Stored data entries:

####

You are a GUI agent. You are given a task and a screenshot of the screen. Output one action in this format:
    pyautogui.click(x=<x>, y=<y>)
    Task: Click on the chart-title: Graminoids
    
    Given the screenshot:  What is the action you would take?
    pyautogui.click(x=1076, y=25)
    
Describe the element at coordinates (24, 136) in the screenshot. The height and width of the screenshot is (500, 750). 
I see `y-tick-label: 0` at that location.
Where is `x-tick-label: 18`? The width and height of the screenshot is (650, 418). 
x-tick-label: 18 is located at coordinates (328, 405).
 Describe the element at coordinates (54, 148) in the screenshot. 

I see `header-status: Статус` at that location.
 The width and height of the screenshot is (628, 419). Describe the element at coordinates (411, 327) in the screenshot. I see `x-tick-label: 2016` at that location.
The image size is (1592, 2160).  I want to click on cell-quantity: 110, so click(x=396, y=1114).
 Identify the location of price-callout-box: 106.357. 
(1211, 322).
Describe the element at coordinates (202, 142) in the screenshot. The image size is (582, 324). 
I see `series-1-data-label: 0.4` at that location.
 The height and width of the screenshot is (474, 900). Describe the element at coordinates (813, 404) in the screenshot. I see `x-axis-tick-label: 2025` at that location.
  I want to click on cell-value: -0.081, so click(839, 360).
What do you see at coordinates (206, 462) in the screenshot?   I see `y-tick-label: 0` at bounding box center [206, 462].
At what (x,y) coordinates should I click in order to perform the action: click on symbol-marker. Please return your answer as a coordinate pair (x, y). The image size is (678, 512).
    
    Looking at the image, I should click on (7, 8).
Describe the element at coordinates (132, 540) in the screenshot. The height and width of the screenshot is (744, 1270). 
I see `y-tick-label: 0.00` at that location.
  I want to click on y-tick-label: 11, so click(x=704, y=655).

####

The task: Copy each line of the records above that contains the word "size". Match case exactly.

Output:
The image size is (1592, 2160).  I want to click on cell-quantity: 110, so click(x=396, y=1114).
Describe the element at coordinates (202, 142) in the screenshot. The image size is (582, 324). 
At what (x,y) coordinates should I click in order to perform the action: click on symbol-marker. Please return your answer as a coordinate pair (x, y). The image size is (678, 512).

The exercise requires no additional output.